_Excerpt_:

┌──

My brother, Jimmy, and I painted the outside of Joiner’s Store last year. The store has been closed a long time, which allowed us to grow comfortable with its badly flaking paint. We were about a decade late on this project.
Patches of bare wood and an empty barrel of excuses finally beckoned us to the job. There was nothing major to repair, but a few boards had rotted because of neglect. Others were moving closer to the front of that line, needing some filler for substantial gaps in the clapboard sides.
It’s a small white frame building, typical of the era when country stores were common. It was a gathering place for our rural community of Third District, especially for the farmers and men who helped them. Some of them came six days a week for cold drinks. That was back when sodas came in glass bottles like God intended. They visited on the porch in seasons of warm weather or around the gas heater during the cold days of winter.
Painting the store brought back a lot of childhood memories, none of them noteworthy to others perhaps, but all of them special to me. It’s nice when little moments from the past still pleasantly surprise us.
The earliest recollection I have involving the store is of my grandfather, Jim Joiner, standing on the front porch calling out to Jimmy and me, “Come on and get a Coca-Cola boys.” He died three months before I turned five. His offering us free drinks somehow has stayed in my memory bank, probably because he did it more than once.
Uncle Emmett ran the store after Papa Joiner’s health failed in the mid-1950s. I frequently went there, beginning at a young age. The trip to the store from our home was an easy walk and took even less time on a bicycle, especially after the dirt road was paved.
A big round cheese cutter sat on the far end of a long counter on the left side of the building. Uncle Emmett would slice a wedge from the hoop of cheese, trying to cut however much someone wanted. He’d tear a strip of white paper from a giant roll, then weigh the cheese in the metal pan attached to a scale that hung from the ceiling. He usually came close to what was requested with one cut.

└──

_Items_:
┌──

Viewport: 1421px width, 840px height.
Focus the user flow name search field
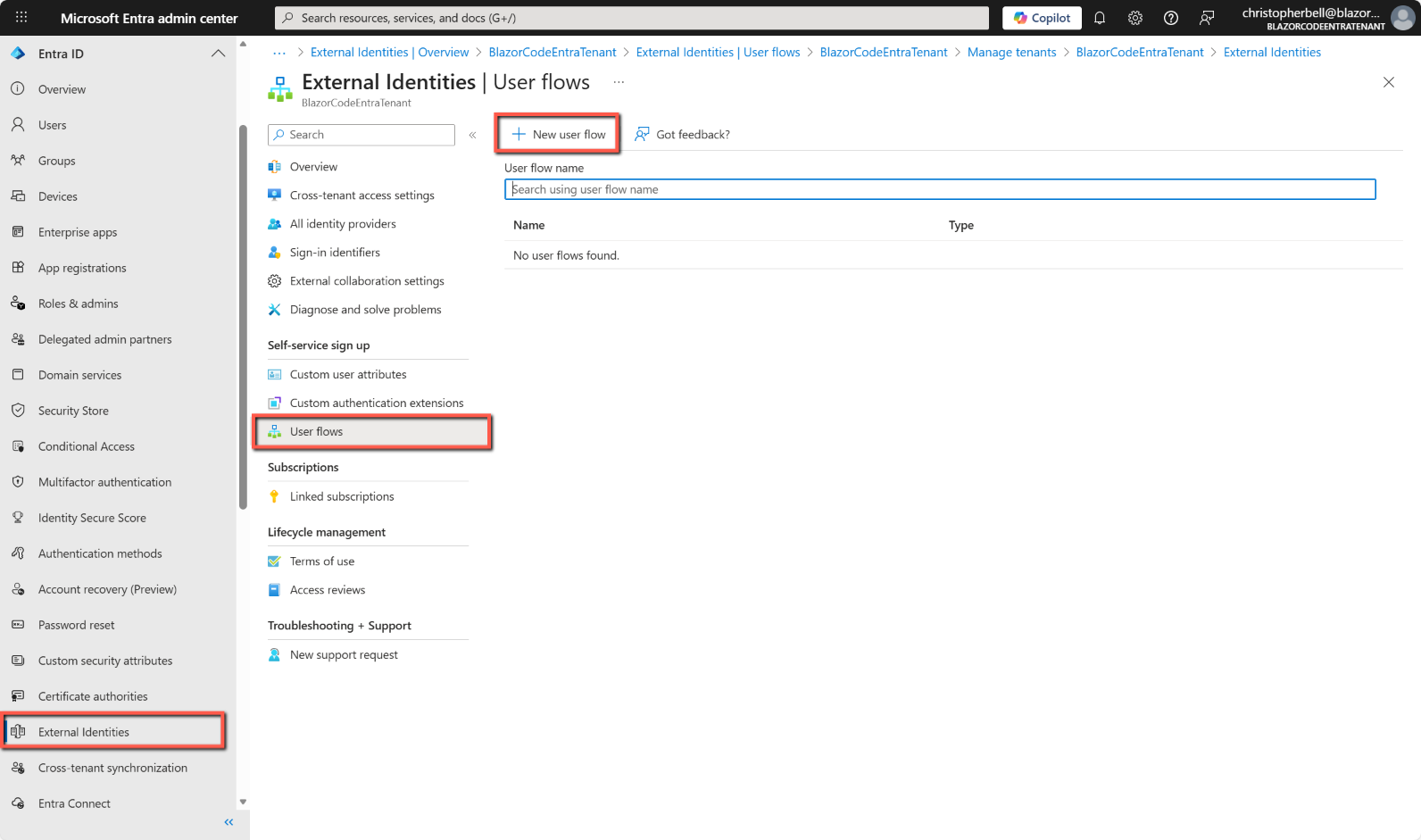[939, 189]
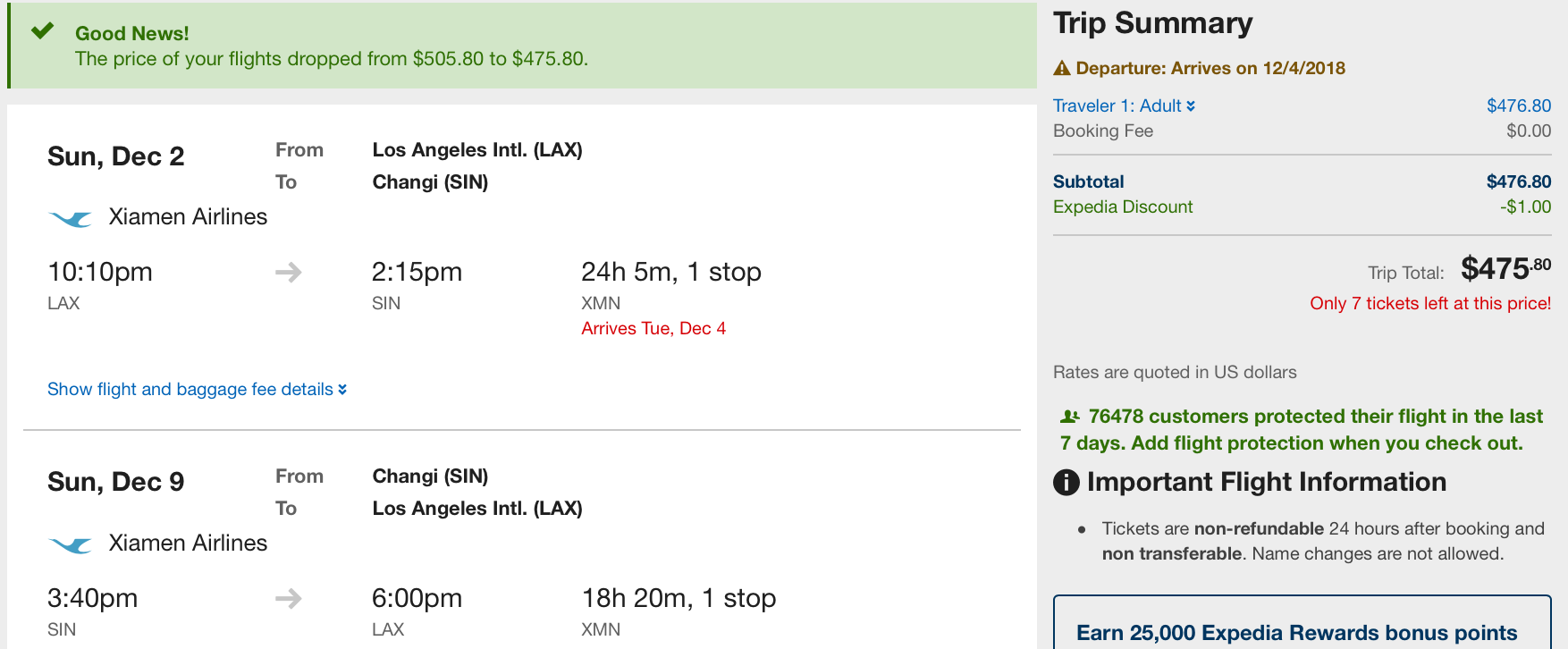Viewport: 1568px width, 649px height.
Task: Click the chevron next to baggage fee details
Action: click(342, 390)
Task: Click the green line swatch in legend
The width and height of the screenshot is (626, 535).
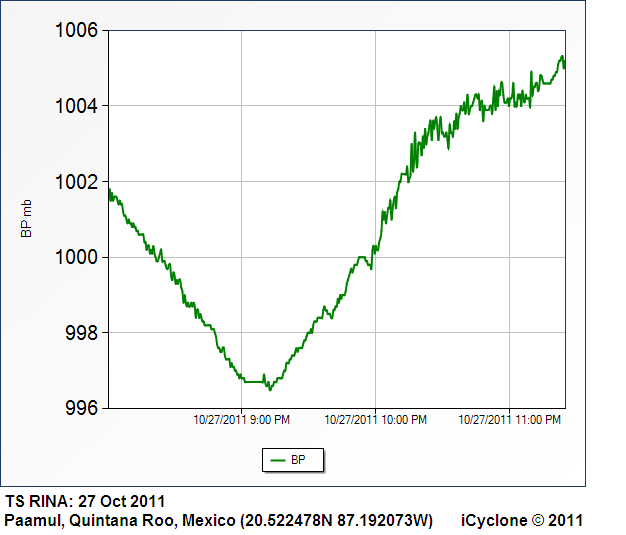Action: (x=277, y=460)
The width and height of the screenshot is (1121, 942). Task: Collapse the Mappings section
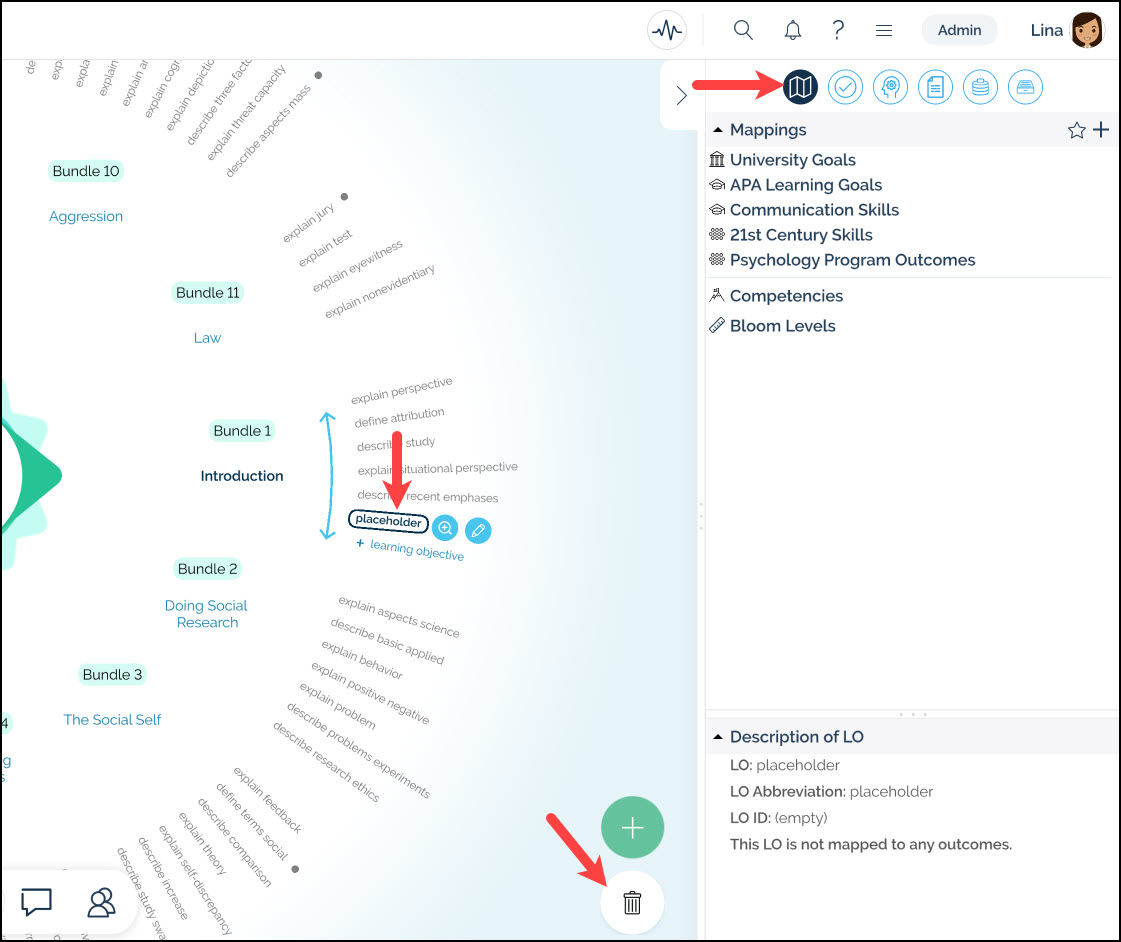click(x=718, y=130)
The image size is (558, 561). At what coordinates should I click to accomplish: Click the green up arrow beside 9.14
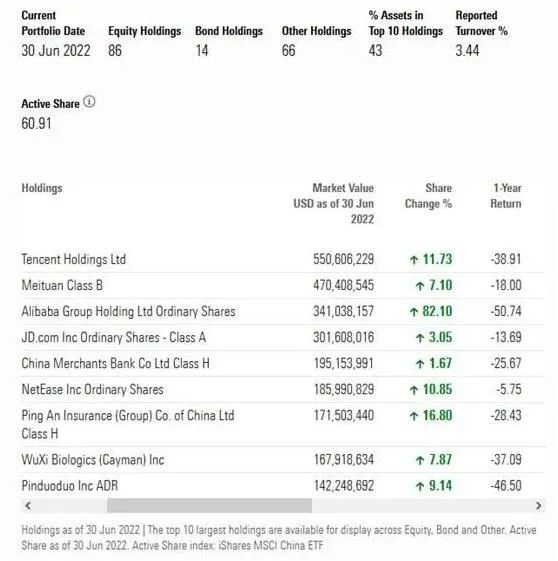tap(420, 486)
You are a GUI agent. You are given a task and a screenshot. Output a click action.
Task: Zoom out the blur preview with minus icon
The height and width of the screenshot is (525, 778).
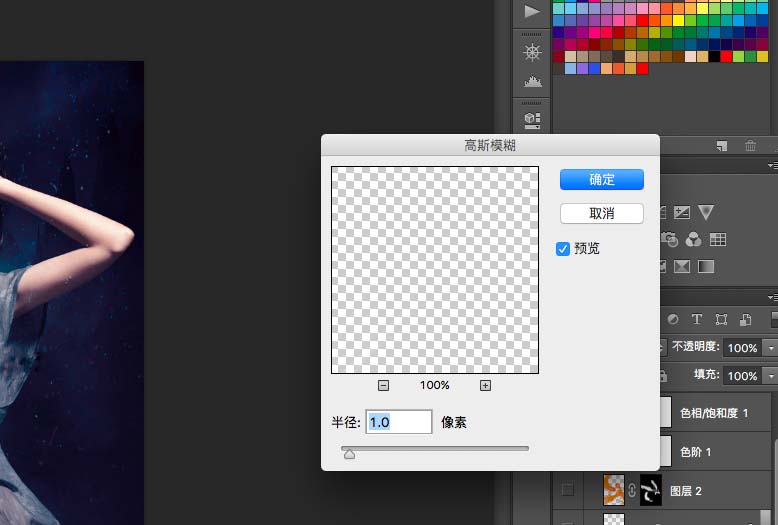383,386
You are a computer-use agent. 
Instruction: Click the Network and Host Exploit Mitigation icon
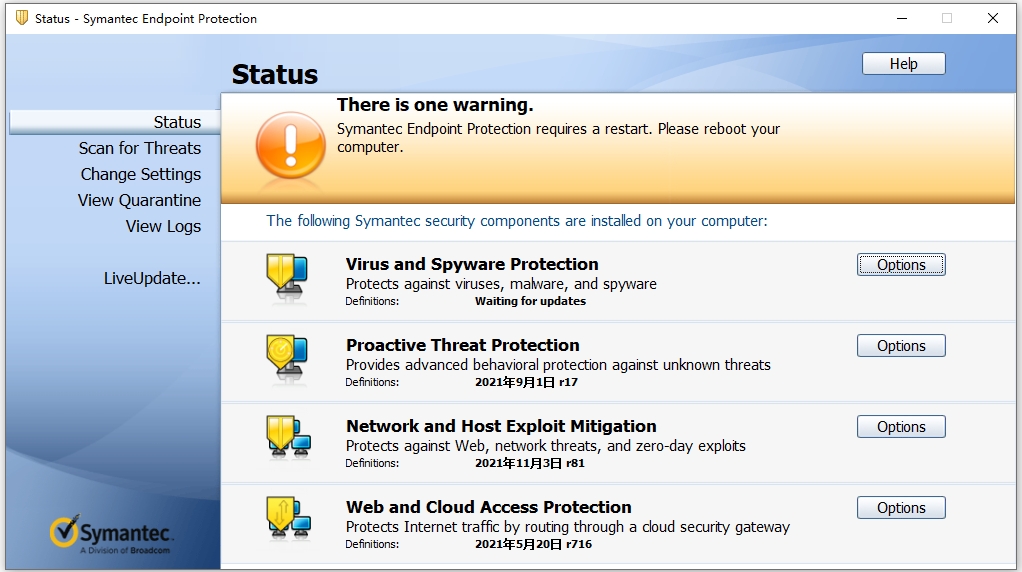(x=286, y=439)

└──

_What is asked_:
[1] In the reminiscence about Joiner's Store, who ran the store after Papa Joiner's health failed?
[2] Write out the passage of the reminiscence about Joiner's Store starting with "My brother, Jimmy, and" and going on through "on this project.".
[3] Write what comes next in the reminiscence about Joiner's Store, beginning after its final sentence.

_Task-by-task results_:
[1] Uncle Emmett ran the store.

[2]
My brother, Jimmy, and I painted the outside of Joiner’s Store last year. The store has been closed a long time, which allowed us to grow comfortable with its badly flaking paint. We were about a decade late on this project.

[3]
The large pointer on the scales could be read from either side of the counter. It was later in life before I realized not everyone places the scales so both parties can see.
Uncle Emmett would call out the weight and the customer would say, “Close enough,” or something along those lines. Then he would wrap the white paper around the cheese and secure it with a piece of masking tape he pulled from a heavy metal dispenser.
When I was a child my father told me a story about a young boy who came to the store wanting to buy a nickel’s worth of cheese. Papa Joiner politely explained that he couldn’t slice that small of a piece. The youngster asked if he could cut a dime’s worth and Papa Joiner affirmed that he could. As soon as the blade sliced through the cheese the boy quickly added, “Now how about cutting that in half.”
That humorous tale was probably shared at other country stores. The young lad, whether he’s real, fictional, or something in between, helps remind me that solutions are often simple. Some problems are complicated, but many times the answers are not hard to find. That’s not a concept I can take credit for. I read about it in a book.
Jesus said we don’t need but two commandments. One is to put God first. The other is to love our neighbors like we love ourselves. (Matthew 22:35-40) Following those two rules seems a simple way for our country to approach some divisive troubling issues. Not everyone will agree, but that’s no excuse for me.
“Did Papa Joiner sell that little boy a nickel’s worth of cheese?” I asked my father long ago.
“No,” he said with a teasing smile. “He gave him the cheese and a Coke to go with it.”
It’s nice when little moments from the past still pleasantly surprise us. That happened more than once while painting Joiner’s Store.
Great story from your memory bank!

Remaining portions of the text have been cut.